The change in races leaves two candidates in the Republican Primary for the legislative seat and to woo Smith’s large bloc of supporters gained during his more than 15 years in elected office in the eastern part of the county.
District 41 is being left vacant by Rep. John Wood, a Winter Haven Republican, who is term limited.
Retired contractor and Republican fundraiser Sam Killebrew and former 2nd District Court of Appeals Judge Charles Davis Jr. are seeking their party’s nomination for the seat. Both men are from Winter Haven.
The winner of the GOP contest will face the winner of the Democratic Primary between Nicolas Garcia of Haines City and former Circuit Judge Bob Doyel.
Smith, 74, is a 28-year Navy veteran. He had two terms on the Lake Alfred City Commission and was twice the city’s mayor. He also has been chairman of the Polk County Commission.
He has a master’s degree in education from Old Dominion University.
After his Navy career, Smith worked for the Polk School District 16 years as a classroom teacher, dean of students at Lake Gibson Middle School, and then in the same job at Auburndale High School, where he also was a head track coach.

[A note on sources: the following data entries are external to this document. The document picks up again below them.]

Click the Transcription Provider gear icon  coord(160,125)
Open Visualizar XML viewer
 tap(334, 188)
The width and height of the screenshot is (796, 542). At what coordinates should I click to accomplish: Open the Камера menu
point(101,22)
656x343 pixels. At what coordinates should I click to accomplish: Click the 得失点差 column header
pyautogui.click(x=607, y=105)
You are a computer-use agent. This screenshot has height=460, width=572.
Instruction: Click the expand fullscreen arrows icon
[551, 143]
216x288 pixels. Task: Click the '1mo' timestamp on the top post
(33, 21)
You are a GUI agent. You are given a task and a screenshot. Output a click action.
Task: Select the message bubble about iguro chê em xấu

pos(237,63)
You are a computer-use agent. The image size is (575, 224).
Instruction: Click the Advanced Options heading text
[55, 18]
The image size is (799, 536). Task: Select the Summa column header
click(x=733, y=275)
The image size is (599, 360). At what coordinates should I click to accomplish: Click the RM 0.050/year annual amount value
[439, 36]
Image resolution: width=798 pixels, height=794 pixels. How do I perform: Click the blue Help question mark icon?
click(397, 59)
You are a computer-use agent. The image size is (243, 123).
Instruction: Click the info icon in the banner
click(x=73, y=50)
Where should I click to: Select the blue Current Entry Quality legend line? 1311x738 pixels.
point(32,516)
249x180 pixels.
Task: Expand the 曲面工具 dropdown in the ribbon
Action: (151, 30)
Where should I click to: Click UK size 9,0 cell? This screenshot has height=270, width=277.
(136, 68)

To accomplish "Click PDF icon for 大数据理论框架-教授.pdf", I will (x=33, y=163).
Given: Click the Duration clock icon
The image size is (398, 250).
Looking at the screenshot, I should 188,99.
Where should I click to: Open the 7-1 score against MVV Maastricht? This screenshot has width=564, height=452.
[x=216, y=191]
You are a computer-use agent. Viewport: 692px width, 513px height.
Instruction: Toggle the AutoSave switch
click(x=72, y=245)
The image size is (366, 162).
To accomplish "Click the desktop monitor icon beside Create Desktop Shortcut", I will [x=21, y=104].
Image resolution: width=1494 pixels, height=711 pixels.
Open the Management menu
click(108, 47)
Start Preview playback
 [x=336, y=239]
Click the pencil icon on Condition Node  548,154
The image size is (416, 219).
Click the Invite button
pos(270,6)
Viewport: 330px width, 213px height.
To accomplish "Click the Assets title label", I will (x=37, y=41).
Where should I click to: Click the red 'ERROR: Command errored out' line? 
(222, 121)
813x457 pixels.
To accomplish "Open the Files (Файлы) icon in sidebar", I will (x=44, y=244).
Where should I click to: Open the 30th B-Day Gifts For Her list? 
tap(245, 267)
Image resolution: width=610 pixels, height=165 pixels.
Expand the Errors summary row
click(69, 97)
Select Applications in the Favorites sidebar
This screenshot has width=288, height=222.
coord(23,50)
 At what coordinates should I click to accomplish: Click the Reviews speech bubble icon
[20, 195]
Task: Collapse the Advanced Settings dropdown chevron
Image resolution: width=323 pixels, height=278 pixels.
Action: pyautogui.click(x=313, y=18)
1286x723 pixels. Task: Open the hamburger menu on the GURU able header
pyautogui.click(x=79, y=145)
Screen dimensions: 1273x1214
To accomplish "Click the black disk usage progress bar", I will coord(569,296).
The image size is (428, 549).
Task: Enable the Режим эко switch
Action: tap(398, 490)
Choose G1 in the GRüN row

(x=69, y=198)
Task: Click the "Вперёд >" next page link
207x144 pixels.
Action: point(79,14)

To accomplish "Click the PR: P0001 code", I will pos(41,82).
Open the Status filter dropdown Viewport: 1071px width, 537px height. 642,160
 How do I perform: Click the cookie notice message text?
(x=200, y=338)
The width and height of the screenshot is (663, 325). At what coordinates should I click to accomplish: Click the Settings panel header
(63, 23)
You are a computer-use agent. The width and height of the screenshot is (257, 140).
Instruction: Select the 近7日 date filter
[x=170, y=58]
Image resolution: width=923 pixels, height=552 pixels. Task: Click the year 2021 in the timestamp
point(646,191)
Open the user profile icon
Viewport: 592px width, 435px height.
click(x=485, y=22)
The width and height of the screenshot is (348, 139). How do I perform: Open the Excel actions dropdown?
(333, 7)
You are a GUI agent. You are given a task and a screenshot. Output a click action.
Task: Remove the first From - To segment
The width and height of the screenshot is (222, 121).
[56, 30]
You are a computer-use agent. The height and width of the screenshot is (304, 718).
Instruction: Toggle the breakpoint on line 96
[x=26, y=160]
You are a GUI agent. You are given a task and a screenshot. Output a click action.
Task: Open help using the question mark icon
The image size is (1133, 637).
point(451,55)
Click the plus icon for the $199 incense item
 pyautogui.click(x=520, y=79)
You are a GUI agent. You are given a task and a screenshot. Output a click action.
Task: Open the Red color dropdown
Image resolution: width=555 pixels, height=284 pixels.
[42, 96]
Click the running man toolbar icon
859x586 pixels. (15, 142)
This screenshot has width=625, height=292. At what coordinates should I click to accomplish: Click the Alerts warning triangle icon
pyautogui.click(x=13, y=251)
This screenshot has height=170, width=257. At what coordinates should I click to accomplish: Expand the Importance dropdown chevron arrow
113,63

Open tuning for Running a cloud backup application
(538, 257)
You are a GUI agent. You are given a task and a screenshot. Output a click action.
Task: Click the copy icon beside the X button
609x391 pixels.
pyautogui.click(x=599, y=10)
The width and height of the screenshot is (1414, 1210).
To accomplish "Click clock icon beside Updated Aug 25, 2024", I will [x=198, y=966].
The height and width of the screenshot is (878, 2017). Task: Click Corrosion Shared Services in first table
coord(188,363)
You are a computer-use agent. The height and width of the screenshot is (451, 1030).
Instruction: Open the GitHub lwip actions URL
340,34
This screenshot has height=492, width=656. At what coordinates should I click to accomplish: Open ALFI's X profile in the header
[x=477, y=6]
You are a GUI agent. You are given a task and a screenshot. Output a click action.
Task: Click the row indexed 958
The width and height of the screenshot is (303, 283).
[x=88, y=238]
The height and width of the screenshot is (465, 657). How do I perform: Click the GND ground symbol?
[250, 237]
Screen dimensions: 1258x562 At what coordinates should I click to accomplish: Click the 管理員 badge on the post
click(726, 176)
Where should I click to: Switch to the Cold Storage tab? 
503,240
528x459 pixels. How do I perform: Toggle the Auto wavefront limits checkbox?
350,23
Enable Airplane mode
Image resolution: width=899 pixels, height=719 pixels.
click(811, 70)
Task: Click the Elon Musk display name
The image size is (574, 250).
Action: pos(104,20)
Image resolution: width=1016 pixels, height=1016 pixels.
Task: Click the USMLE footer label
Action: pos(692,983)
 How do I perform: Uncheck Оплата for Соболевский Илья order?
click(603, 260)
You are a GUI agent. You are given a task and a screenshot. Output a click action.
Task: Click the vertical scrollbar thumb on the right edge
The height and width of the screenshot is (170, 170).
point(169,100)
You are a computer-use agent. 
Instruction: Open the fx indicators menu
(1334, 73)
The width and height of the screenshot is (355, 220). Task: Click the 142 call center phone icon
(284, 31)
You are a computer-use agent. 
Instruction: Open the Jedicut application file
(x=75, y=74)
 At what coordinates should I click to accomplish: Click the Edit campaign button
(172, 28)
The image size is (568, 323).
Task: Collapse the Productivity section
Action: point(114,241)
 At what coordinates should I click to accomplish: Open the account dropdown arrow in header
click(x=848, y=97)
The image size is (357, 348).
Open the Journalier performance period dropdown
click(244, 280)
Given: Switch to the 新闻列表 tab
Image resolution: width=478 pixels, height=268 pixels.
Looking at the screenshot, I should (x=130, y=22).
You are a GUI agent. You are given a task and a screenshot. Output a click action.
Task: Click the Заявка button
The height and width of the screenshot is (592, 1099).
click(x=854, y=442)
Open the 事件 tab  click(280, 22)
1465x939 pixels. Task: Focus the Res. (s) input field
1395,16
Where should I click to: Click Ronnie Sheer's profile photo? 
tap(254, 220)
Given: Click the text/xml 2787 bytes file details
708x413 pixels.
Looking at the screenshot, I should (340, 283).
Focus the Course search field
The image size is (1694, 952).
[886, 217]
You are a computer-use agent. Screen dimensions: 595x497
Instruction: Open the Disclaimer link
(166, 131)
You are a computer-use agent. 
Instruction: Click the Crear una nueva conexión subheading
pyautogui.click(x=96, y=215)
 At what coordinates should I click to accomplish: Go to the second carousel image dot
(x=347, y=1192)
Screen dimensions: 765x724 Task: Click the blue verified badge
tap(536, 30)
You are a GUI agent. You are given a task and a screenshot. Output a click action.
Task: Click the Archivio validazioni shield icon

“I do have experience in education and I still want to serve,” Smith said.
His wife is in remission from cancer but has recently learned she has macular degeneration and is in the early stages of dementia.
“The very idea of going to Tallahassee for 60 days and then all the weeks of committee hearings and 12-hour days is totally out of the question,” he said. “I think Dick is a great guy, but I have educational experience and I have ideas that can help.”
One other incumbent board member is being opposed. Hunt Berryman is being opposed by Franklin “Ed” Shoemaker.
At the last reporting date, Smith had $35,045 in contributions to his legislative campaign and had not spent any.
Under state law, said Barbara Osthoff, an assistant Polk County supervisor of elections, he must notify all contributors to his campaign that he is switching races and offer them a choice of leaving their contributions in his campaign fund or receiving their money back on a pro rata basis. Contributors have 30 days from the time of being notified to request a refund. After that timeline, the money will remain in the campaign fund.
The school board has been under fire recently for its slow handling of an incident with former Superintendent Kathryn LeRoy, who resigned Friday. She received $119,000 in severance and $113,518 in annuity payments.
After complaints about her treatment of some employees, she was accused of sexual harassment by one male staff member. She was exonerated from that charge, but some criticized some of the board members for their foot-dragging on the issue.
More criticism has occurred over the settlement LeRoy received for resigning shortly before the board was to meet, likely to fire her.
And while both challengers entered their respective races before the Friday controversy over LeRoy, the incidents and board members’ reactions just might draw other challengers.
“People tend not to think about government until it becomes inefficient,” said Bruce Anderson, professor of political science at Florida Southern College in Lakeland. “Most of the problems come small. Then greater inefficiencies are uncovered and you have reform-minded people who think their ideas might help.”